(Records begins)

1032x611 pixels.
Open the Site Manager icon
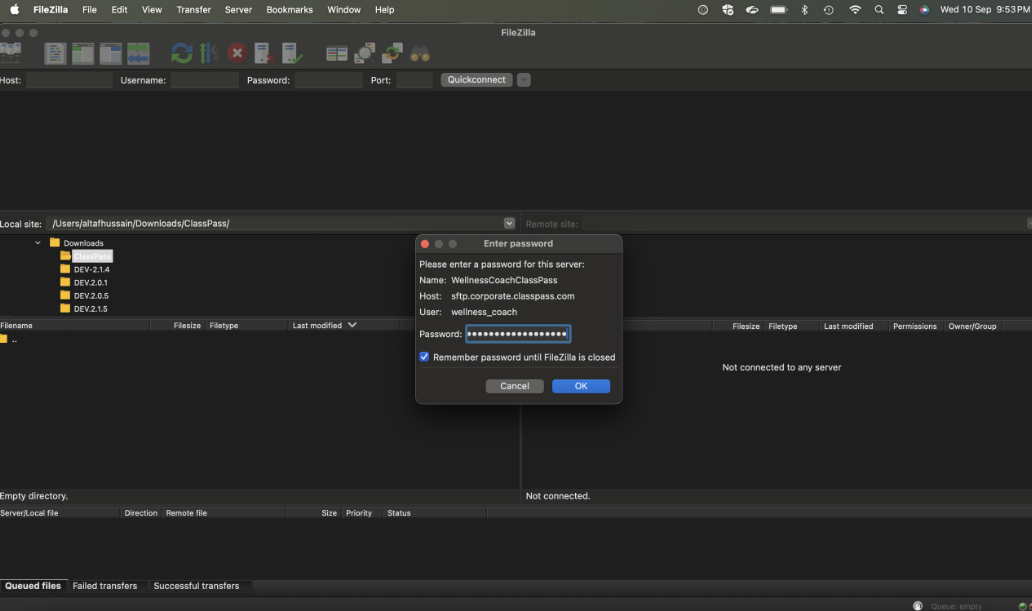click(x=11, y=53)
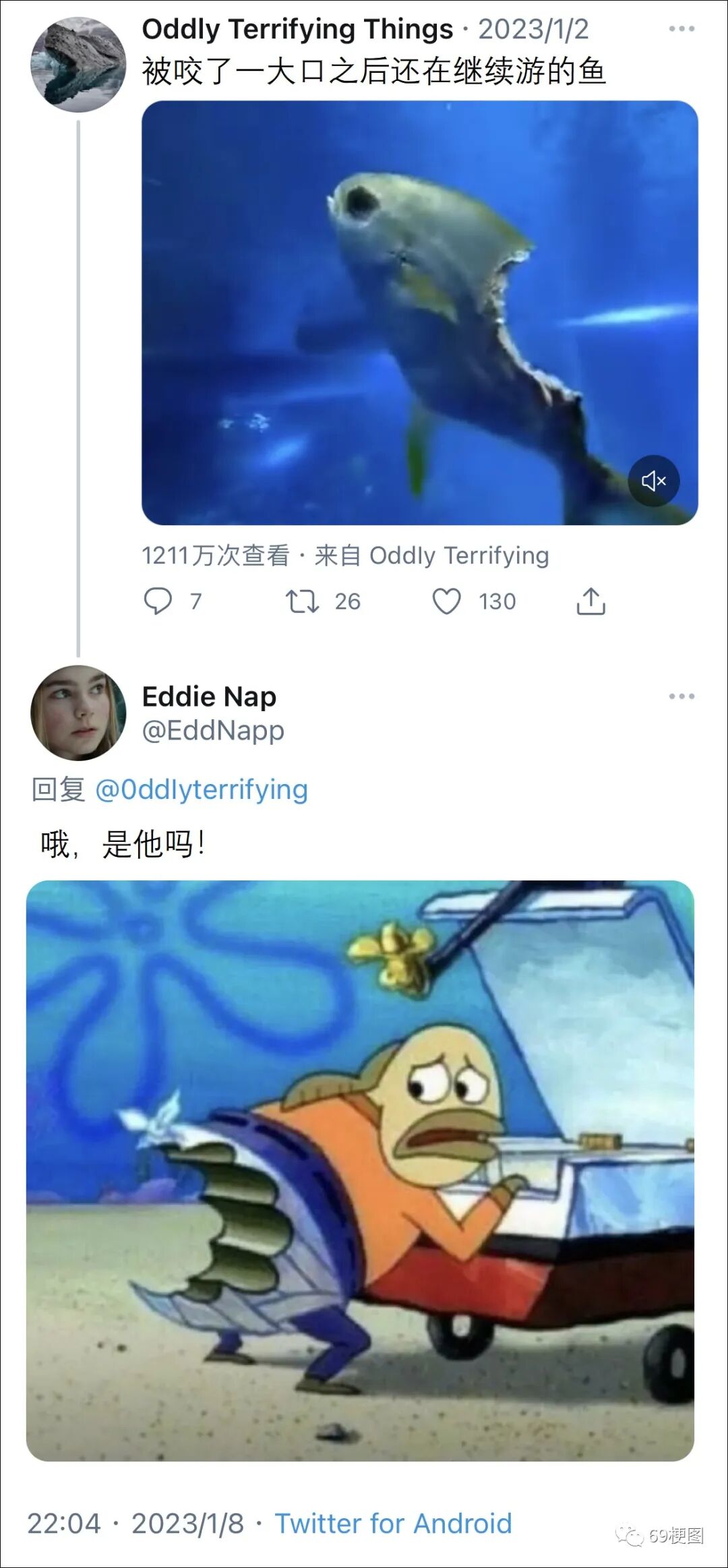
Task: Retweet the Oddly Terrifying Things post
Action: [x=302, y=601]
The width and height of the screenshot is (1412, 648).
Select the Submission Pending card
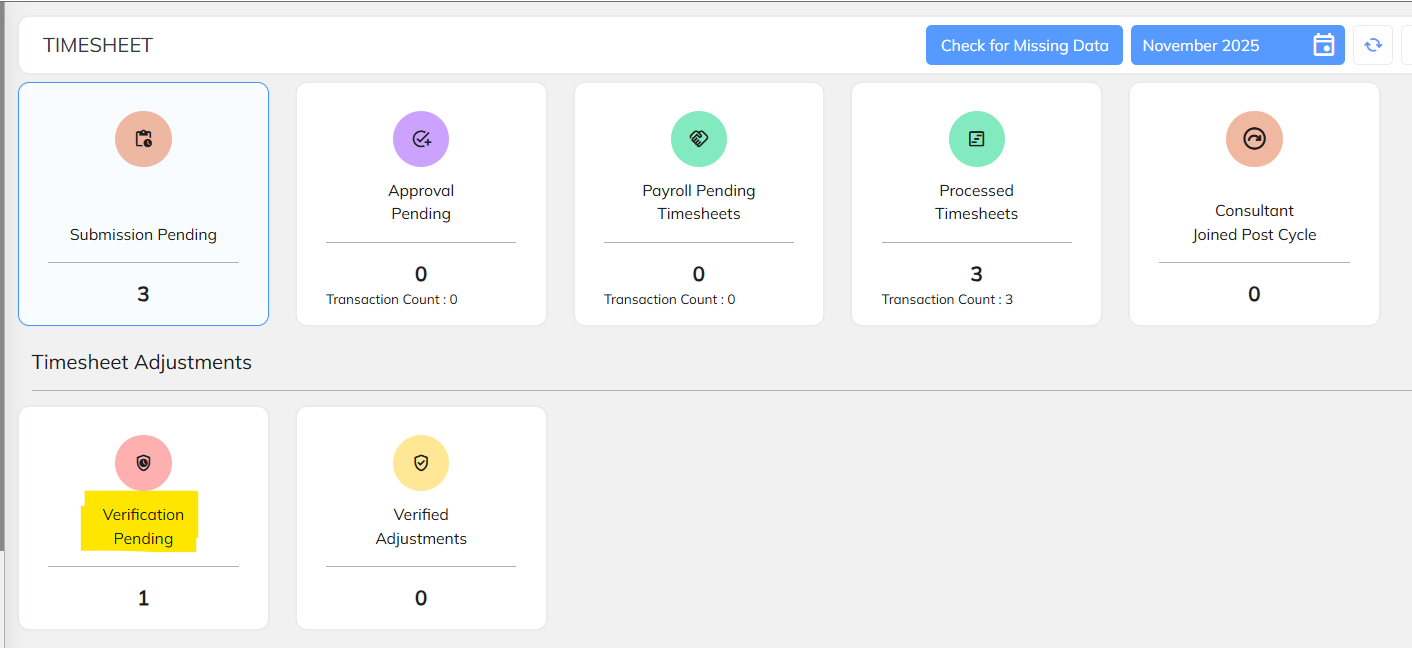(143, 235)
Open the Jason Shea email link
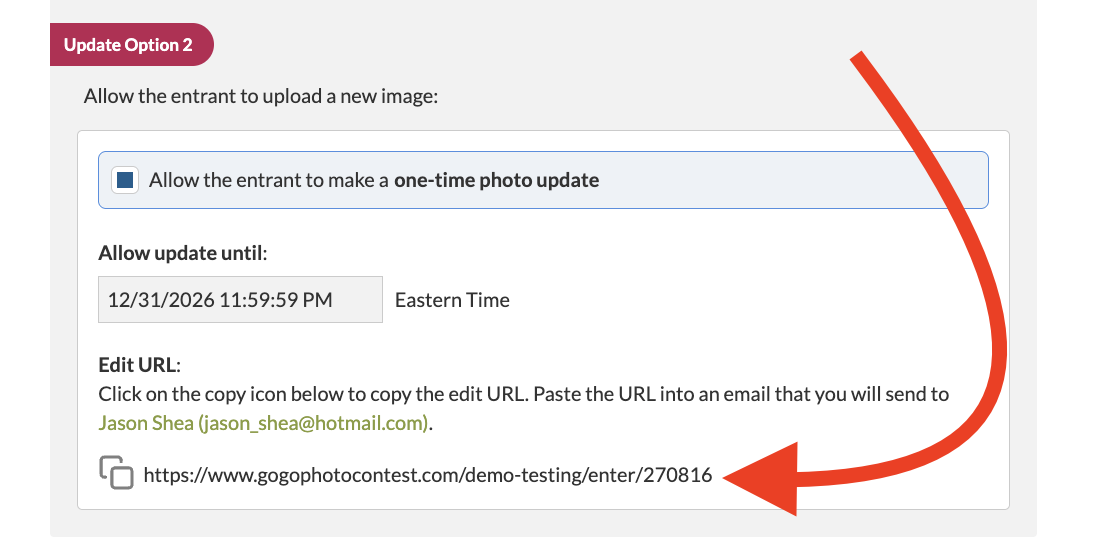The image size is (1102, 550). coord(264,424)
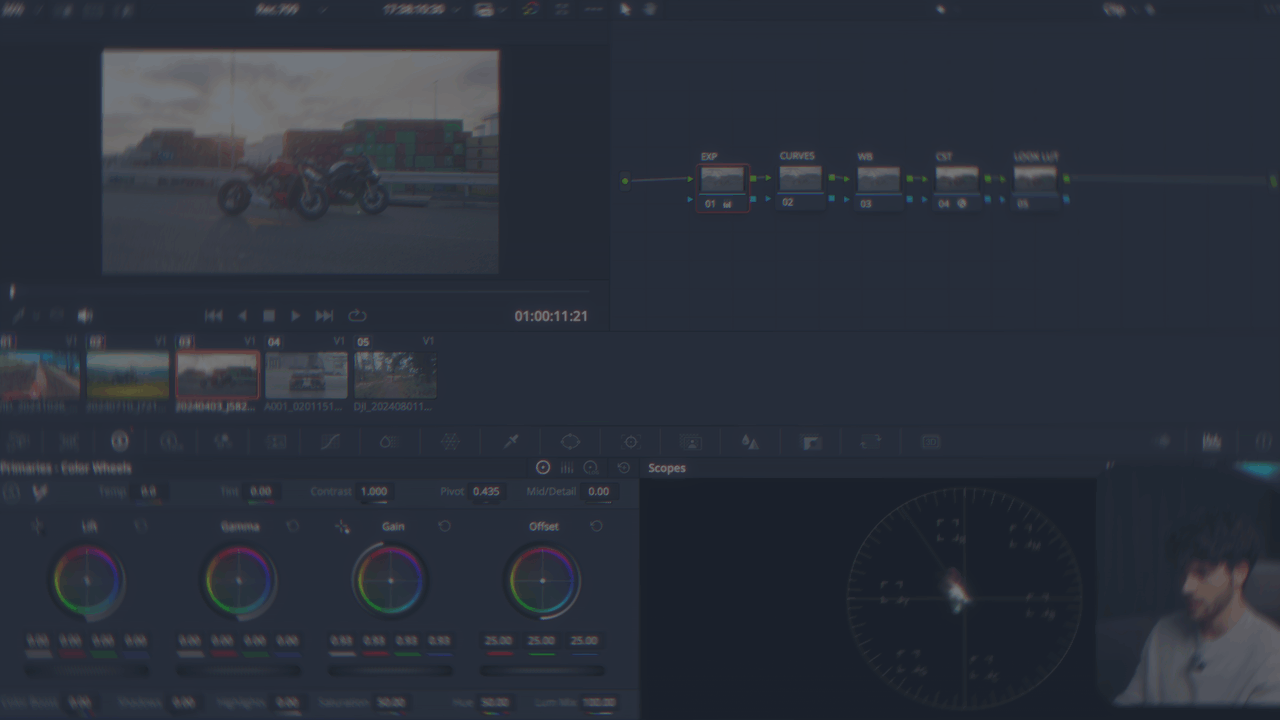Viewport: 1280px width, 720px height.
Task: Toggle loop playback in viewer
Action: click(x=357, y=316)
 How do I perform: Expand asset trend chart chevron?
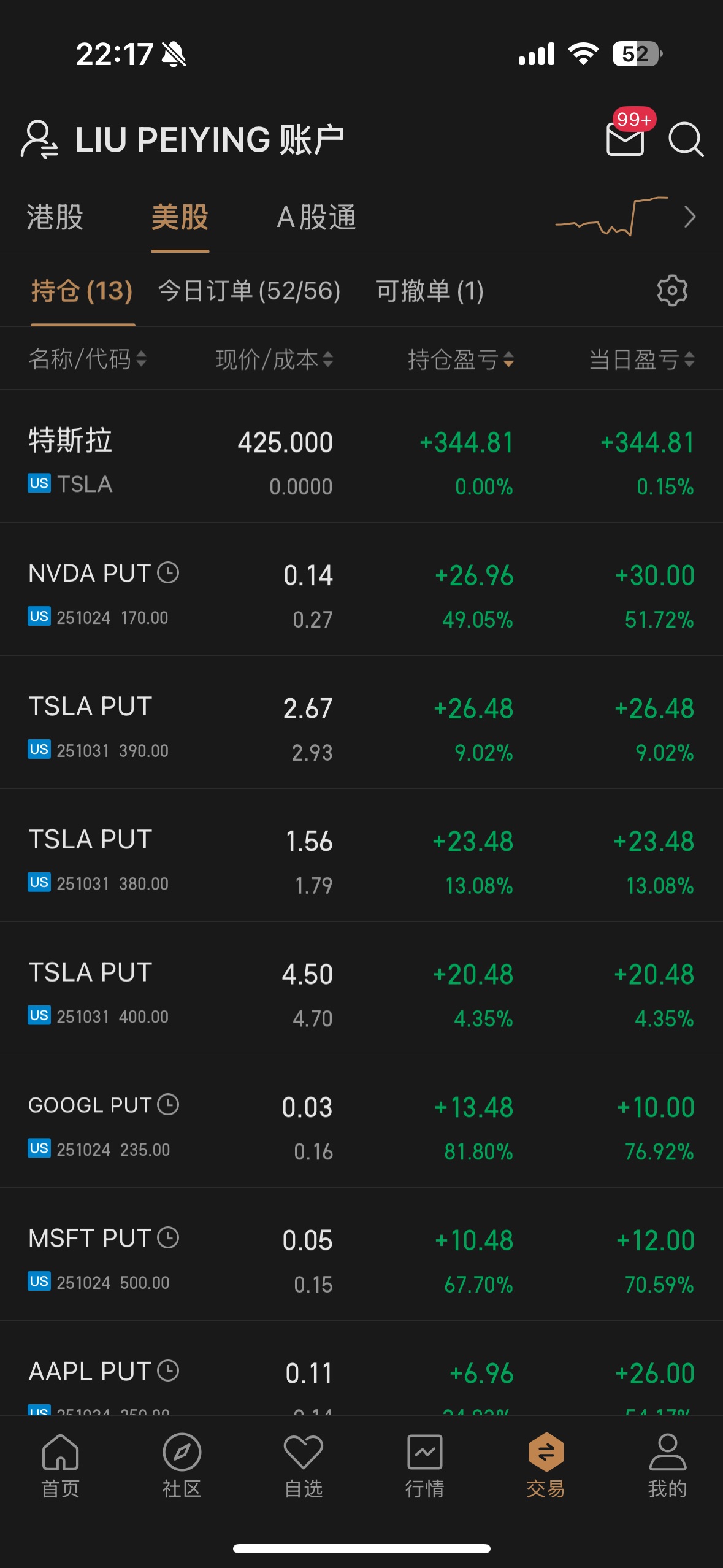690,217
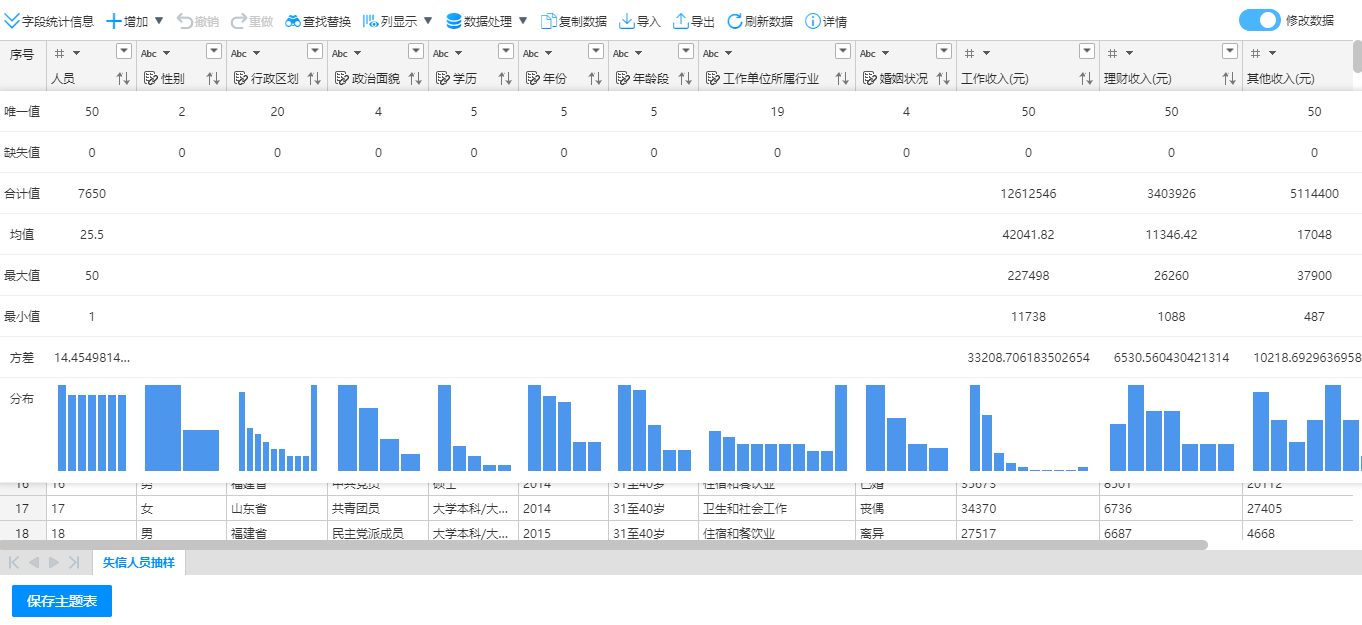1362x625 pixels.
Task: Click the edit icon beside 学历 column
Action: [x=442, y=78]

(Records ends)

[To do]
Copy out the records exactly; the pictures stay behind.

[Solution to the problem]
1032x611 pixels.
Open the Site Manager icon
click(x=11, y=53)
Task: Retweet the Oddly Terrifying Things post
Action: [x=302, y=601]
The width and height of the screenshot is (1412, 648).
Select the Submission Pending card
(143, 235)
Open the Jason Shea email link
The image size is (1102, 550). coord(264,424)
Viewport: 1280px width, 720px height.
Task: Toggle loop playback in viewer
Action: click(x=357, y=316)
 How do I perform: Expand asset trend chart chevron?
690,217
1362x625 pixels.
Task: Click the edit icon beside 学历 column
Action: [x=442, y=78]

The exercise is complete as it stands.